» **Task brief**:
Write the entries below out again without a single difference.

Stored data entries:
□ □ □ □ □ □ □

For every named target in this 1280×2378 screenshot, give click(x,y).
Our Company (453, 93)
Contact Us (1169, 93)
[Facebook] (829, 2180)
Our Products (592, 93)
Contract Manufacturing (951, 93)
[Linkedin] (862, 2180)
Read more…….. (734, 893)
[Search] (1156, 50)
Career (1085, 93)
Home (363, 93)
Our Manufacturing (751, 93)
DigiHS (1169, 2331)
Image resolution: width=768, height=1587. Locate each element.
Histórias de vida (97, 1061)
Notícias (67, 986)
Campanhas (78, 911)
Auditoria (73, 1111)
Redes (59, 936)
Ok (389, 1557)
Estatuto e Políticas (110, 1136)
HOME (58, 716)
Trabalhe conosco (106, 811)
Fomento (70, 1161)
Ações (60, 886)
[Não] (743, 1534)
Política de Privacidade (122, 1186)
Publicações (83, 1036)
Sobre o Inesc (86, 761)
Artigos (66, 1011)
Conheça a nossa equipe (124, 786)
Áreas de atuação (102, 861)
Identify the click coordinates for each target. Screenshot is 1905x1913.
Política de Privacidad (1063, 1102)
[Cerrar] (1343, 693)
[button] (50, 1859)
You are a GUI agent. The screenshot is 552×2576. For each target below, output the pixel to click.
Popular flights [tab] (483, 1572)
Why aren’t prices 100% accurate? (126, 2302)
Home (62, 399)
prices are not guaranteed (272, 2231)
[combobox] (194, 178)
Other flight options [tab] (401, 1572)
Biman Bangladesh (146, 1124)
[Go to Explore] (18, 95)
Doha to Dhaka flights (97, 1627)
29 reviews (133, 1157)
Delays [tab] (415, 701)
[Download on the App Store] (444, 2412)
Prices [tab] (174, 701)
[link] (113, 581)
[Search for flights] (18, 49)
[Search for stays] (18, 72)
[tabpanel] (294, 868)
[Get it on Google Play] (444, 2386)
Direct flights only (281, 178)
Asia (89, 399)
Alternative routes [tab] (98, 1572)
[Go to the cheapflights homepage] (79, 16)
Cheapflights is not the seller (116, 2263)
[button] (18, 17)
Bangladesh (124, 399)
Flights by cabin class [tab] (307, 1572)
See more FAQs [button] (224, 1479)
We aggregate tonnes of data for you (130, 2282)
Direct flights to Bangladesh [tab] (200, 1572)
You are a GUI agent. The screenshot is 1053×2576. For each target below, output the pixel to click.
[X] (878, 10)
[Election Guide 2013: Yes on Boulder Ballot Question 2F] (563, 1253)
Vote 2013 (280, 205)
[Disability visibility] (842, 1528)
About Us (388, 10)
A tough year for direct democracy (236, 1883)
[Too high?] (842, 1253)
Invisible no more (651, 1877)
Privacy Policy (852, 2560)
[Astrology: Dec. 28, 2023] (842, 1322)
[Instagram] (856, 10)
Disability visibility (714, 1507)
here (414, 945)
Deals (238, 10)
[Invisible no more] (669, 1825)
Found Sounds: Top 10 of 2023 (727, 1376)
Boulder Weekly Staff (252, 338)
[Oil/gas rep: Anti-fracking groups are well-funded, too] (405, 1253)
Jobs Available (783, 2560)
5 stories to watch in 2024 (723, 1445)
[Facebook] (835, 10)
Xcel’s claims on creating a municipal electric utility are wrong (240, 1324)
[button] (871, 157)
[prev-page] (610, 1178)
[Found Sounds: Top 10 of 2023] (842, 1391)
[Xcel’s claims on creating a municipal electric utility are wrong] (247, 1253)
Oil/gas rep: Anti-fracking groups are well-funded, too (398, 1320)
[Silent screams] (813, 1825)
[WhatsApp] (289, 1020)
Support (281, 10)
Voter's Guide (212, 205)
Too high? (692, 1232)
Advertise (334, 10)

□ □ □ □ □ □ □

» **Expected answer**:
For every named target in this 1280×2378 screenshot, give click(x,y).
Our Company (453, 93)
Contact Us (1169, 93)
[Facebook] (829, 2180)
Our Products (592, 93)
Contract Manufacturing (951, 93)
[Linkedin] (862, 2180)
Read more…….. (734, 893)
[Search] (1156, 50)
Career (1085, 93)
Home (363, 93)
Our Manufacturing (751, 93)
DigiHS (1169, 2331)
Image resolution: width=768, height=1587. Locate each element.
Histórias de vida (97, 1061)
Notícias (67, 986)
Campanhas (78, 911)
Auditoria (73, 1111)
Redes (59, 936)
Ok (389, 1557)
Estatuto e Políticas (110, 1136)
HOME (58, 716)
Trabalhe conosco (106, 811)
Fomento (70, 1161)
Ações (60, 886)
[Não] (743, 1534)
Política de Privacidade (122, 1186)
Publicações (83, 1036)
Sobre o Inesc (86, 761)
Artigos (66, 1011)
Conheça a nossa equipe (124, 786)
Áreas de atuação (102, 861)
Identify the click coordinates for each target. Screenshot is 1905x1913.
Política de Privacidad (1063, 1102)
[Cerrar] (1343, 693)
[button] (50, 1859)
You are a GUI agent. The screenshot is 552×2576. For each target below, output the pixel to click.
Popular flights [tab] (483, 1572)
Why aren’t prices 100% accurate? (126, 2302)
Home (62, 399)
prices are not guaranteed (272, 2231)
[combobox] (194, 178)
Other flight options [tab] (401, 1572)
Biman Bangladesh (146, 1124)
[Go to Explore] (18, 95)
Doha to Dhaka flights (97, 1627)
29 reviews (133, 1157)
Delays [tab] (415, 701)
[Download on the App Store] (444, 2412)
Prices [tab] (174, 701)
[link] (113, 581)
[Search for flights] (18, 49)
[Search for stays] (18, 72)
[tabpanel] (294, 868)
[Get it on Google Play] (444, 2386)
Direct flights only (281, 178)
Asia (89, 399)
Alternative routes [tab] (98, 1572)
[Go to the cheapflights homepage] (79, 16)
Cheapflights is not the seller (116, 2263)
[button] (18, 17)
Bangladesh (124, 399)
Flights by cabin class [tab] (307, 1572)
See more FAQs [button] (224, 1479)
We aggregate tonnes of data for you (130, 2282)
Direct flights to Bangladesh [tab] (200, 1572)
You are a GUI agent. The screenshot is 1053×2576. For each target below, output the pixel to click.
[X] (878, 10)
[Election Guide 2013: Yes on Boulder Ballot Question 2F] (563, 1253)
Vote 2013 (280, 205)
[Disability visibility] (842, 1528)
About Us (388, 10)
A tough year for direct democracy (236, 1883)
[Too high?] (842, 1253)
Invisible no more (651, 1877)
Privacy Policy (852, 2560)
[Astrology: Dec. 28, 2023] (842, 1322)
[Instagram] (856, 10)
Disability visibility (714, 1507)
here (414, 945)
Deals (238, 10)
[Invisible no more] (669, 1825)
Found Sounds: Top 10 of 2023 (727, 1376)
Boulder Weekly Staff (252, 338)
[Oil/gas rep: Anti-fracking groups are well-funded, too] (405, 1253)
Jobs Available (783, 2560)
5 stories to watch in 2024 (723, 1445)
[Facebook] (835, 10)
Xcel’s claims on creating a municipal electric utility are wrong (240, 1324)
[button] (871, 157)
[prev-page] (610, 1178)
[Found Sounds: Top 10 of 2023] (842, 1391)
[Xcel’s claims on creating a municipal electric utility are wrong] (247, 1253)
Oil/gas rep: Anti-fracking groups are well-funded, too (398, 1320)
[Silent screams] (813, 1825)
[WhatsApp] (289, 1020)
Support (281, 10)
Voter's Guide (212, 205)
Too high? (692, 1232)
Advertise (334, 10)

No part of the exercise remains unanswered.